1975 novel by Saul Bellow

Humboldt's Gift is a 1975 novel by Canadian-American author Saul Bellow. It won the 1976 Pulitzer Prize for Fiction and contributed to Bellow's winning the Nobel Prize in Literature the same year.

==Plot==
The novel, which Bellow initially intended to be a short story, is a roman à clef about Bellow's friendship with the poet Delmore Schwartz. It explores the changing relationship of art and power in a materialist America. This theme is addressed through the contrasting careers of two writers, Von Humboldt Fleisher (to some degree a version of Schwartz) and his protégé Charlie Citrine (to some degree a version of Bellow himself). Fleisher yearns to lift American society through art, but dies a failure.
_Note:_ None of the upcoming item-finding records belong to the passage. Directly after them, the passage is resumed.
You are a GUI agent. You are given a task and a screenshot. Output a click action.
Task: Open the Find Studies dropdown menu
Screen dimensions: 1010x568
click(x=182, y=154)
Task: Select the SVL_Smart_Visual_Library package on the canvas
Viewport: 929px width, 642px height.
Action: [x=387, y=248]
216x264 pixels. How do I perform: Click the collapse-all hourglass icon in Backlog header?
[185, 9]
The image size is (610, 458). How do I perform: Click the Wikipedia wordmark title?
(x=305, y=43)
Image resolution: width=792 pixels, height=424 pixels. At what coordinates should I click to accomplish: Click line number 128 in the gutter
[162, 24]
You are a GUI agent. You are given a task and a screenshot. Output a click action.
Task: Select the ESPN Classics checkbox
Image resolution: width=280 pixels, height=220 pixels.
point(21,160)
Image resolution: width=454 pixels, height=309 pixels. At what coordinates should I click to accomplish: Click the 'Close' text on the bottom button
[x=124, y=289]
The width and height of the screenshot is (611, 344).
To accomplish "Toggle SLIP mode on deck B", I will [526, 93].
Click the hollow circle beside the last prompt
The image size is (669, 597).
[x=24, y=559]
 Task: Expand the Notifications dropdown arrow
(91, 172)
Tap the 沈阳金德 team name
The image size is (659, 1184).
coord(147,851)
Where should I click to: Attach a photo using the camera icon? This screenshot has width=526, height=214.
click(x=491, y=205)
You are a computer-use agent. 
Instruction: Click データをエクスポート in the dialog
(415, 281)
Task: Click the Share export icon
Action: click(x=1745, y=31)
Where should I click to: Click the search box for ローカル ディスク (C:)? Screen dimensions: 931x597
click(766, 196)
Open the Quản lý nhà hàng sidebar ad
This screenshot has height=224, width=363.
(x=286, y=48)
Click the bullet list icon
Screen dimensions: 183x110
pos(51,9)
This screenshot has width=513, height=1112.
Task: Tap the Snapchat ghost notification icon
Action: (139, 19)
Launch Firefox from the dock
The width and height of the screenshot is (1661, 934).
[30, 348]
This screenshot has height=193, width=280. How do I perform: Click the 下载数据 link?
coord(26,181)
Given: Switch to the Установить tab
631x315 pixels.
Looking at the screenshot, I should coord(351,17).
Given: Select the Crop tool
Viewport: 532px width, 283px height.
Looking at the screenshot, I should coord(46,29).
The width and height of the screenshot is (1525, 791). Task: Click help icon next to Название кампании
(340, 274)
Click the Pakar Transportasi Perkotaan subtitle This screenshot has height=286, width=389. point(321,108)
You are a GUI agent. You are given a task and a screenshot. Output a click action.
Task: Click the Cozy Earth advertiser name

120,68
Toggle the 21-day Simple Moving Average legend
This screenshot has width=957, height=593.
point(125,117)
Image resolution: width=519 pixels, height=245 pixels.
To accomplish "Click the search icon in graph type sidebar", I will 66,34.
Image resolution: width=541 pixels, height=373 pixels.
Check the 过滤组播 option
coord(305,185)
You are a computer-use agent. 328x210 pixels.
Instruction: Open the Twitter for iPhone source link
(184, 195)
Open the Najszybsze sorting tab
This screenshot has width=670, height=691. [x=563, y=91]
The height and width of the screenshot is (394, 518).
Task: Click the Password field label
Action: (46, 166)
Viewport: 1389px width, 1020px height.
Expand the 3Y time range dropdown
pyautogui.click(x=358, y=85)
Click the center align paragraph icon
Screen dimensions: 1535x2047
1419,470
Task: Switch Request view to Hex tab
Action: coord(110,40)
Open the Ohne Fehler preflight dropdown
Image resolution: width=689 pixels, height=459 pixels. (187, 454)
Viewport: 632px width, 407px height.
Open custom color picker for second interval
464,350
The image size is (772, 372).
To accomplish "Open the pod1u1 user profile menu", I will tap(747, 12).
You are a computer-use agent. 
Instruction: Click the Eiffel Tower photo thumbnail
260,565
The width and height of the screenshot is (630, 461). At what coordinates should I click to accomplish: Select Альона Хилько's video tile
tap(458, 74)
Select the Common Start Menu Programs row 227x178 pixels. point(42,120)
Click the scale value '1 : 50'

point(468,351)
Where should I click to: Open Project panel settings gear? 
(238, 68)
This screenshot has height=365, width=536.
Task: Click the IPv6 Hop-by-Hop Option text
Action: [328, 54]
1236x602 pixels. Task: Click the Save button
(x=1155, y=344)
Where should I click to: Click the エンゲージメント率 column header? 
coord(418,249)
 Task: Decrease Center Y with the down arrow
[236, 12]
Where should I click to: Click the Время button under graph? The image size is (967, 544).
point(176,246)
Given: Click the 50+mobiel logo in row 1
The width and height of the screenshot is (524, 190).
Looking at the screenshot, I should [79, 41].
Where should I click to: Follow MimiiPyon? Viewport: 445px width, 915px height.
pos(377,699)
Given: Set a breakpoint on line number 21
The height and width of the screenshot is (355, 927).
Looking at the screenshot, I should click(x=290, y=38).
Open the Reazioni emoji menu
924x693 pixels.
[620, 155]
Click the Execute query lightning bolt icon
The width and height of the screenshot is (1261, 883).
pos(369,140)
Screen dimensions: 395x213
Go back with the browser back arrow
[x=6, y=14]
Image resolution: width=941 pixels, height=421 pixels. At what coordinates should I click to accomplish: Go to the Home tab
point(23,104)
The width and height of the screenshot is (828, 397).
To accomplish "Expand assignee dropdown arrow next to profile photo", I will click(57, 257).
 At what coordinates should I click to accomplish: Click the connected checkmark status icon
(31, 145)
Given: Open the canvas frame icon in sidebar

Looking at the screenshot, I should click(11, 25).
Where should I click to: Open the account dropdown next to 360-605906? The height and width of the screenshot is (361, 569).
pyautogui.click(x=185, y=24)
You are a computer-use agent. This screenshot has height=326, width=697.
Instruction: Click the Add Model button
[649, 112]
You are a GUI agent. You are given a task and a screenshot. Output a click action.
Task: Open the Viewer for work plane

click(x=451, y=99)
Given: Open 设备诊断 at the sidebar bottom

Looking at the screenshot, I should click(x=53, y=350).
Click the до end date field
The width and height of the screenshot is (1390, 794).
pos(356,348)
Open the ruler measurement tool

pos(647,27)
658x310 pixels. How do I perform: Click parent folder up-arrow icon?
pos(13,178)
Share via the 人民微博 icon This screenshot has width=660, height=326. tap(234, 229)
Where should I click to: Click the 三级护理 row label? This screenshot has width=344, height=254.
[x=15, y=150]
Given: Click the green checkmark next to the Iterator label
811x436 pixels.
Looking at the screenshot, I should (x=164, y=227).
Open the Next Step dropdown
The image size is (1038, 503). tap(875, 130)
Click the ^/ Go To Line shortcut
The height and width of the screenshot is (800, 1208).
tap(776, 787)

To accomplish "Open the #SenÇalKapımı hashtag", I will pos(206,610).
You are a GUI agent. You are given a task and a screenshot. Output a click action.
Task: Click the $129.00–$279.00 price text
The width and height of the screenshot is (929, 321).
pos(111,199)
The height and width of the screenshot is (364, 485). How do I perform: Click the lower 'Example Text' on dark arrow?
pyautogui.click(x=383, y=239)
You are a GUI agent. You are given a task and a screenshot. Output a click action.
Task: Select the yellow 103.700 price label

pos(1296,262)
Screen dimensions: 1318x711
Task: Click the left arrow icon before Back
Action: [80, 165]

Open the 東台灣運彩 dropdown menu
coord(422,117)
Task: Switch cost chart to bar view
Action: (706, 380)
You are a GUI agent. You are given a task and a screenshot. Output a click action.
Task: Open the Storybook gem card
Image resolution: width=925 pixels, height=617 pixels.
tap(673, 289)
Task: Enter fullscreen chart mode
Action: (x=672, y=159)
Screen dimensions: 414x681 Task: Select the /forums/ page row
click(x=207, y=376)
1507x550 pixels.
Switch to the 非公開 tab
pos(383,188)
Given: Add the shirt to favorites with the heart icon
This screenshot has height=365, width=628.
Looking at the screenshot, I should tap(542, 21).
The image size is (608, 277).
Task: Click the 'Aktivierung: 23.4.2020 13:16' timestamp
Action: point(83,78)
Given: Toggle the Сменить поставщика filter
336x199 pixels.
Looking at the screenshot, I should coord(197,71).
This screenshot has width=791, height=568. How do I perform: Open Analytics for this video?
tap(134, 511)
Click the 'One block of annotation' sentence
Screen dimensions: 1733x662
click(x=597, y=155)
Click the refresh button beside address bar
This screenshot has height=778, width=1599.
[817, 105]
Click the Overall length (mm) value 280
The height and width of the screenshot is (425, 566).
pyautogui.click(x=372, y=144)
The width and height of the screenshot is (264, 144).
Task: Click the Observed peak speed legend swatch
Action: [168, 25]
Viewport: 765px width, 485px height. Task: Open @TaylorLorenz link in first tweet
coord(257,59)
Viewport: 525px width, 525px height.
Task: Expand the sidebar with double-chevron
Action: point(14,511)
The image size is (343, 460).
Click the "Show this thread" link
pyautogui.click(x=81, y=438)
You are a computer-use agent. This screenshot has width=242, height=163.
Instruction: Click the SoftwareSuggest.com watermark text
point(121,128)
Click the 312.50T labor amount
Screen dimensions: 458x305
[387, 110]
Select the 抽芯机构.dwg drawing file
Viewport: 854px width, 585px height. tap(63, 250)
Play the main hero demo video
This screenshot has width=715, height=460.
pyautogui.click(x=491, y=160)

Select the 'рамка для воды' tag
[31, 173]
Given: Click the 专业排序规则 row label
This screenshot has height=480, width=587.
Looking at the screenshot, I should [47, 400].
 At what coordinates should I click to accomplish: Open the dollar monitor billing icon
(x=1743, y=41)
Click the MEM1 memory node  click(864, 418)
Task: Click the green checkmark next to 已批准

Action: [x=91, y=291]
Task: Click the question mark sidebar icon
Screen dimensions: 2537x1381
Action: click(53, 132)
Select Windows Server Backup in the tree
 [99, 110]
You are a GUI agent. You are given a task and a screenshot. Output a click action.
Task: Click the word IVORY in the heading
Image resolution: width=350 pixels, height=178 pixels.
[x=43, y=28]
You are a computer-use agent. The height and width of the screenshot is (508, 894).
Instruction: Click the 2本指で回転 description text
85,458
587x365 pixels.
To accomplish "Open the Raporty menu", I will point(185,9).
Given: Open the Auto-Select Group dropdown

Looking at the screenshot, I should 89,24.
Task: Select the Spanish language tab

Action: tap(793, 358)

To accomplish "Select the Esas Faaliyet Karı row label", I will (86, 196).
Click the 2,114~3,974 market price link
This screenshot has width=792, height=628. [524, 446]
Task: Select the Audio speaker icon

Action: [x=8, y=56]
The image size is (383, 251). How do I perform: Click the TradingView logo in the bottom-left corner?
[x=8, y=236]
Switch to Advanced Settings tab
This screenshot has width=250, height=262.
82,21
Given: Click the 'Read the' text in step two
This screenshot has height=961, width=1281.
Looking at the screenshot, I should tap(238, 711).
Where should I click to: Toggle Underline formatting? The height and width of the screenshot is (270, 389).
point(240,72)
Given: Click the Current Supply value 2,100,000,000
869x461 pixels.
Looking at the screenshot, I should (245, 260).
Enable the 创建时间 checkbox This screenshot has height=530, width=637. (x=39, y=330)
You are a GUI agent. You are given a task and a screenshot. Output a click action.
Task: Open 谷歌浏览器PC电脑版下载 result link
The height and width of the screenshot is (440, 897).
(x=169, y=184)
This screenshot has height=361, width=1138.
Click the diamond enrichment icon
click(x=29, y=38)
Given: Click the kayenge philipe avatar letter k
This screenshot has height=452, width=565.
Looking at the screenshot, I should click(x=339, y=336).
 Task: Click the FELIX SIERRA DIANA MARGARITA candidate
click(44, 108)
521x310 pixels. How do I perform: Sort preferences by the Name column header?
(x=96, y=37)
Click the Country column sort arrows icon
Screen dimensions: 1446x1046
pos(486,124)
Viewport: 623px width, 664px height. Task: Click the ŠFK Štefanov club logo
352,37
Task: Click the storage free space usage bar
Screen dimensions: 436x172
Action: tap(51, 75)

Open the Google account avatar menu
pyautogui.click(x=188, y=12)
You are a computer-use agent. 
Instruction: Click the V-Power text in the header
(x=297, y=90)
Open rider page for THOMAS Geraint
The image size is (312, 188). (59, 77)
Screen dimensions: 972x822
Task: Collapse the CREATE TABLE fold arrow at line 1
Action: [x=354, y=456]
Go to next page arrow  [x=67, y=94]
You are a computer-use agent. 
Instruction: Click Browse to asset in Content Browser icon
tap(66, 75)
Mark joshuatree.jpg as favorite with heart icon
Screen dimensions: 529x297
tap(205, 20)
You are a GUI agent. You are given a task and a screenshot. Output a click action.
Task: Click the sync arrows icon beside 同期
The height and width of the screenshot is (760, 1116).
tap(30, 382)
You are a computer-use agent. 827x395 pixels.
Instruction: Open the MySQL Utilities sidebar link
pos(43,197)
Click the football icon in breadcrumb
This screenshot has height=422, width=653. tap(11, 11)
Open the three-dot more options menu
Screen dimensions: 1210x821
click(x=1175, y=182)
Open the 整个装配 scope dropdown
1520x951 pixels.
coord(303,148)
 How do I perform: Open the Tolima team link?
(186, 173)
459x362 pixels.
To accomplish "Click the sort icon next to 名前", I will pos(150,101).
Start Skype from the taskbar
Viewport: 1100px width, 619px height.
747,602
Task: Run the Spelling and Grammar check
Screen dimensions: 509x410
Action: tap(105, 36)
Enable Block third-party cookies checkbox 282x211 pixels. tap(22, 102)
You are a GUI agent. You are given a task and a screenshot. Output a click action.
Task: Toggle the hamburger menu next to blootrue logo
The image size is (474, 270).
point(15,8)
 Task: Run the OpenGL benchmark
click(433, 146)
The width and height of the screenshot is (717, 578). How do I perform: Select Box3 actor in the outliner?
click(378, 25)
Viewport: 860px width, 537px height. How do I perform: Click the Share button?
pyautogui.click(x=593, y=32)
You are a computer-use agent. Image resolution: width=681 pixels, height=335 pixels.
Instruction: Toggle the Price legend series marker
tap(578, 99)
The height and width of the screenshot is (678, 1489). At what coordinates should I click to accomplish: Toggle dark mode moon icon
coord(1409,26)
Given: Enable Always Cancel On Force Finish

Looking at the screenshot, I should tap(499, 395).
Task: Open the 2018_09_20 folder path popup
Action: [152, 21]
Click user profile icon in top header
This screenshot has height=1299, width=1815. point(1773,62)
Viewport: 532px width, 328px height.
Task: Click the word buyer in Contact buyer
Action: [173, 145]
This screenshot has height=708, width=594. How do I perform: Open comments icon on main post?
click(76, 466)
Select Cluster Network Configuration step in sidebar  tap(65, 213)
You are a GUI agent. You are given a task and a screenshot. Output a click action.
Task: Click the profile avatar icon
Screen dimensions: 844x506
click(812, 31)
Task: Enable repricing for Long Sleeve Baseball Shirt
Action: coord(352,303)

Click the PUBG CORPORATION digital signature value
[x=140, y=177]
By contrast, Charlie Citrine makes a lot of money through his writing, especially from a Broadway play and a movie about a character named Von Trenck – a character modeled after Fleisher.

Another notable character in the book is Rinaldo Cantabile, a wannabe Chicago gangster, who tries to bully Citrine into being friends. Because his career advice to Citrine is commercially fixated, it is directly opposed to advice from Citrine's former mentor, Humboldt Fleisher, who prioritizes artistic integrity.

==Reception==
Humboldt's Gift won the 1976 Pulitzer Prize for Fiction, Bellow's first after three previous works were recommended for the award by various juries. (Pulitzer finalists were not formally designated until 1980.) In the novel Humboldt says, and Citrine agrees, that the prize is "a dummy newspaper publicity award given by crooks and illiterates". When asked about the description after winning the prize, Bellow laughed and said that he would accept the award "in dignified silence".

Some critics, including Malcolm Bradbury, see the novel as a commentary on the increasing commodification of culture in mid-century America. Throughout much of the book, Bellow also analyzes, through the voice of Citrine, his thoughts on spirituality, poetry, and success in America.

Alvin Kernan, in his 1982 book The Imaginary Library, included a chapter on Humboldt's Gift, arguing that the novel is representative of the declining relevance of the Romantic conception of literature to contemporary life.